Este año quiero rendir homenaje a Domingo de Guzmán, cuya fiesta celebramos el 8 de agosto, recordando la gran influencia que ha tenido en la historia de la Iglesia. Posiblemente una de sus principales aportaciones ha sido recordar la importancia de la predicación para la transmisión, el crecimiento y la maduración de la fe. Donde hay buena predicación, la fe tiene grandes posibilidades de arraigar y mantenerse. Donde hay mala predicación surgen fanatismos, fundamentalismos y ateísmos.

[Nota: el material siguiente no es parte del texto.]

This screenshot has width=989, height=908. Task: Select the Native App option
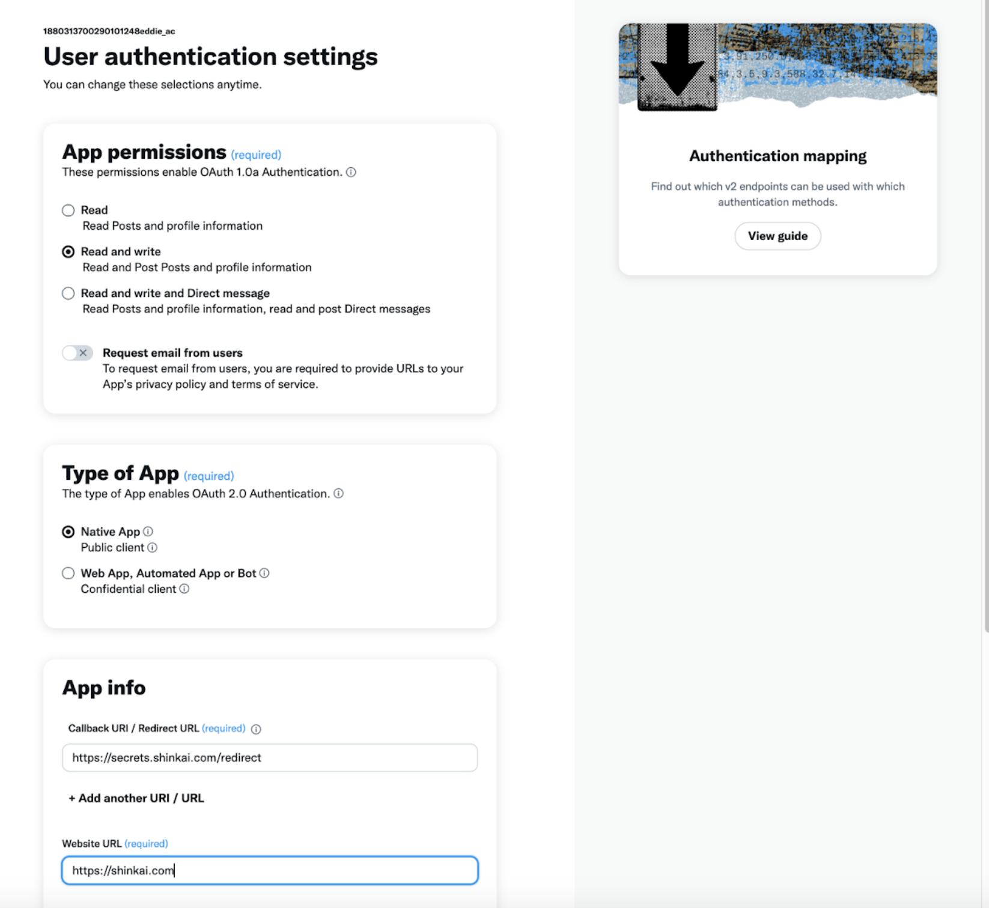[x=68, y=532]
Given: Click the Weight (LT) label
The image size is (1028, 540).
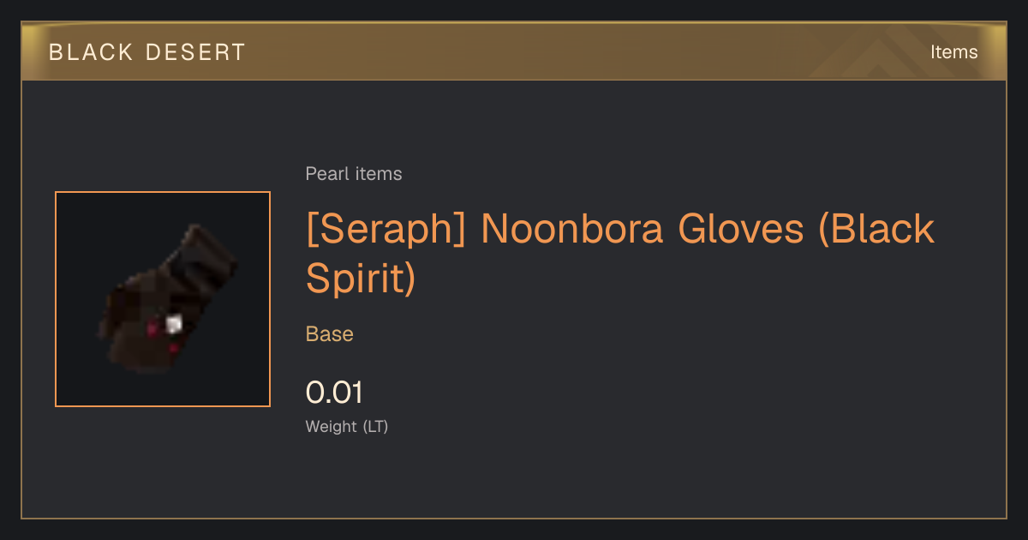Looking at the screenshot, I should coord(347,426).
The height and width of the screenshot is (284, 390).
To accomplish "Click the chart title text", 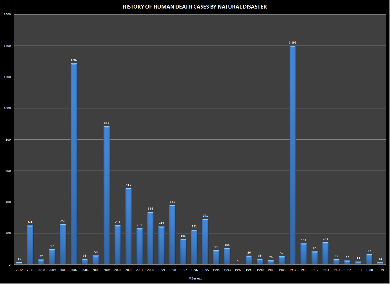I will [x=195, y=7].
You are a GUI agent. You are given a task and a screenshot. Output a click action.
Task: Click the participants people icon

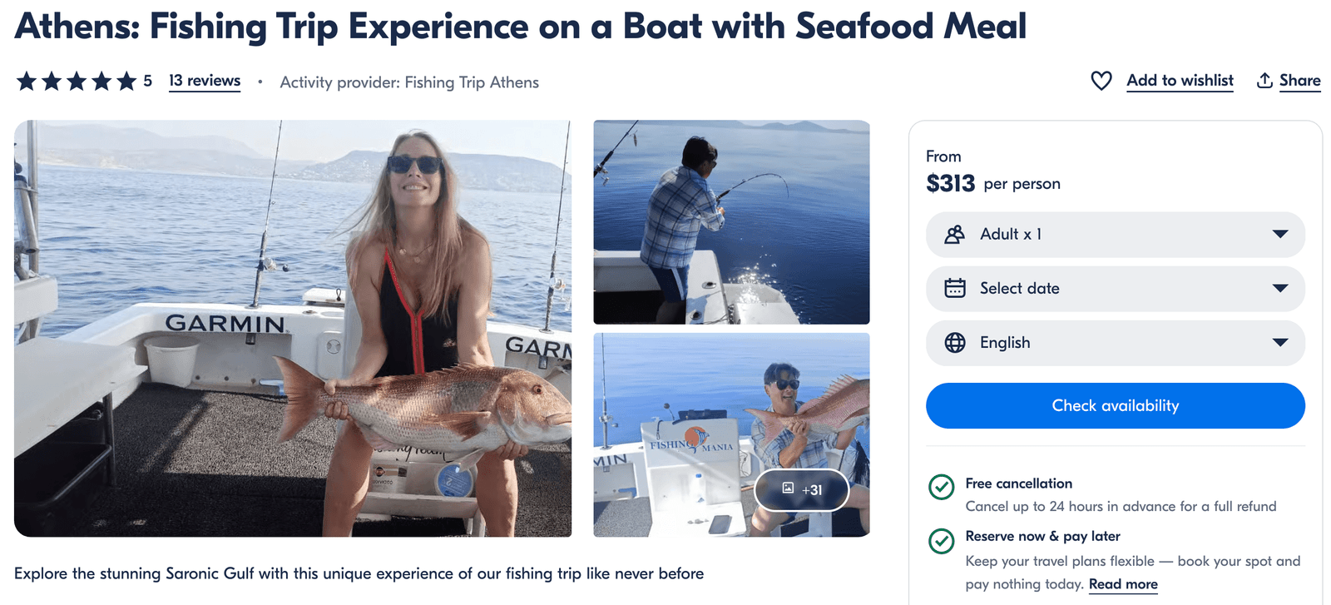pyautogui.click(x=955, y=235)
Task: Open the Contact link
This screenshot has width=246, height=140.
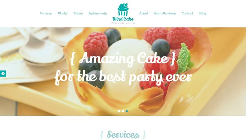Action: pos(187,13)
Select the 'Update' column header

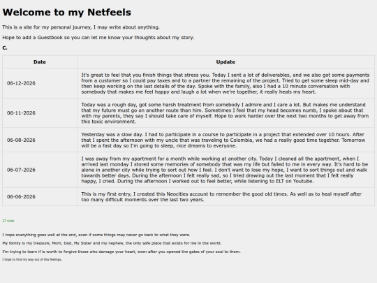(x=226, y=62)
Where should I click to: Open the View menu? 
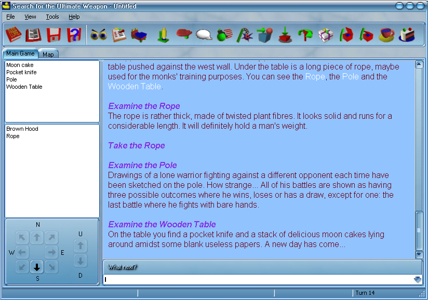[x=30, y=17]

Los buenos discípulos son los mejores elogios y las mejores prolongaciones de los buenos maestros. Un buen discípulo de Domingo que, posiblemente ha sido el mejor predicador que ha tenido la Orden por él fundada, es Vicente Ferrer, cuyo jubileo estamos celebrando. Es llamativo el paralelismo que encontramos entre los motivos que movieron a Domingo y Vicente al “oficio” de la predicación.

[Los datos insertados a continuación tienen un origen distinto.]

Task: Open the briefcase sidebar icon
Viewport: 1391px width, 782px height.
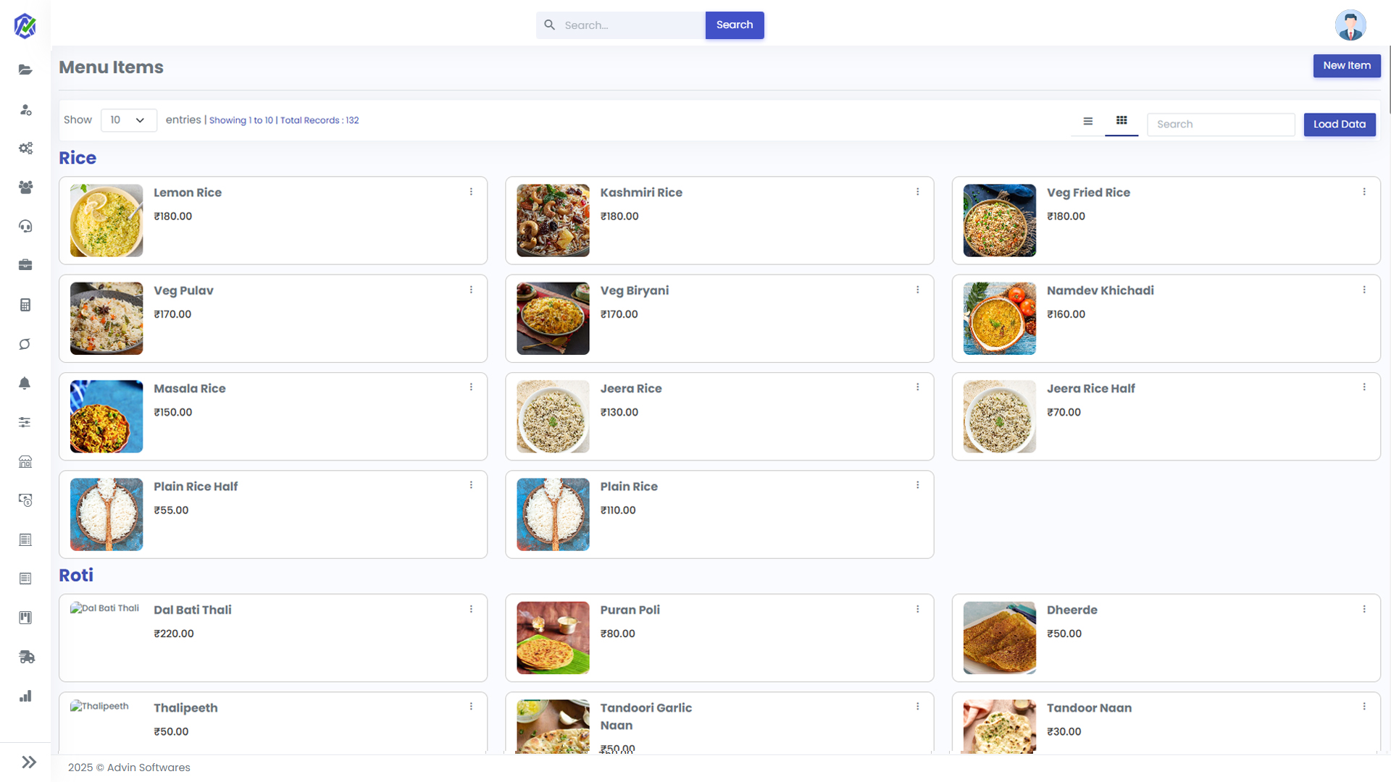Action: [25, 265]
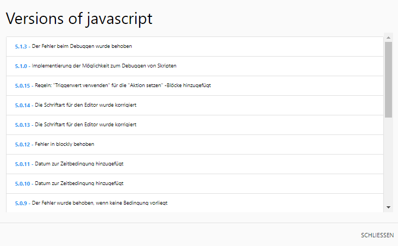Click version 5.0.10 label
This screenshot has height=246, width=398.
[22, 183]
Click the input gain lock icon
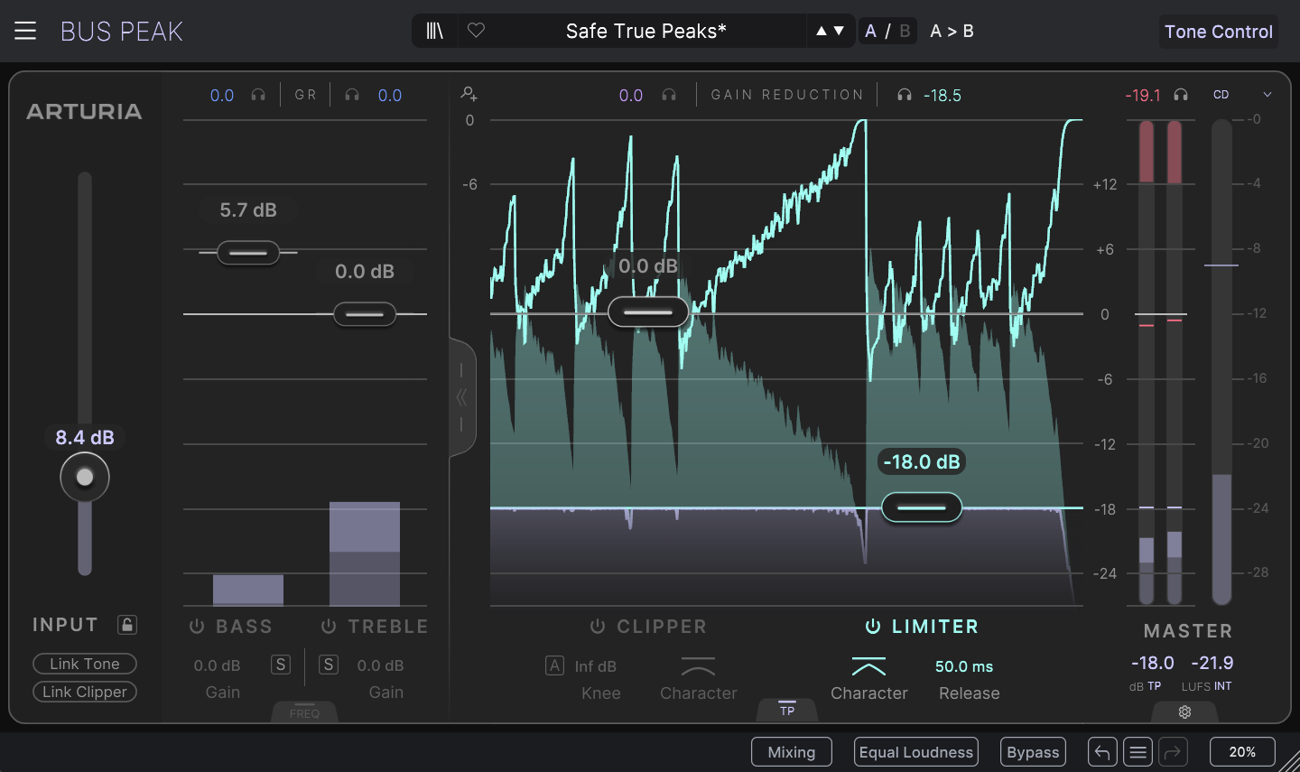The image size is (1300, 772). 127,625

En efecto, con San Vicente Ferrer se repite, en parte, la misma historia que le ocurrió al fundador de su Orden, Domingo de Guzmán. En una sociedad supuestamente religiosa y cristiana, Domingo, al llegar al sur de Francia, se sintió impulsado a predicar porque constató las muchas carencias de aquellas personas, debido a que quienes debían predicarles, o sea, los Obispos, no lo hacían, y sin embargo los herejes eran los que anunciaban la palabra de Dios, con el consiguiente peligro de apartar a sus oyentes de la pureza de la fe. Vicente Ferrer, en las zonas del actual norte de Italia se encuentra con la gran influencia de la herejía cátara y valdense. En una carta escrita de su puño y letra al Maestro de la Orden, san Vicente Ferrer cuenta su experiencia y sus trabajos.


Después de relatar que visitó repetidamente la diócesis de Turín “predicando la fe y la doctrina católica, y refutando los errores” que por allí abundaban, tiene un párrafo que no tiene desperdicio y que refleja muy bien la situación de entonces, que también en parte podría ser la situación de hoy: “advertí que la causa principal de estas herejías y errores es la ausencia en ellas de predicación, pues como supe con certeza de las mismas gentes, habían pasado más de treinta años sin que nadie les predicara, salvo herejes valdenses, que acostumbraban a visitarlos dos veces al año. Por todo ello consideré cuánta culpa tienen los prelados de la Iglesia y otros que por su oficio o profesión están obligados a predicar y, sin embargo, prefieren quedarse tranquilos en las grandes ciudades, o villas, viviendo en lujosas mansiones, rodeados de todas las comodidades. Mientras, por el contrario, las almas, por cuya salvación murió Cristo, perecen por falta de alimento espiritual”.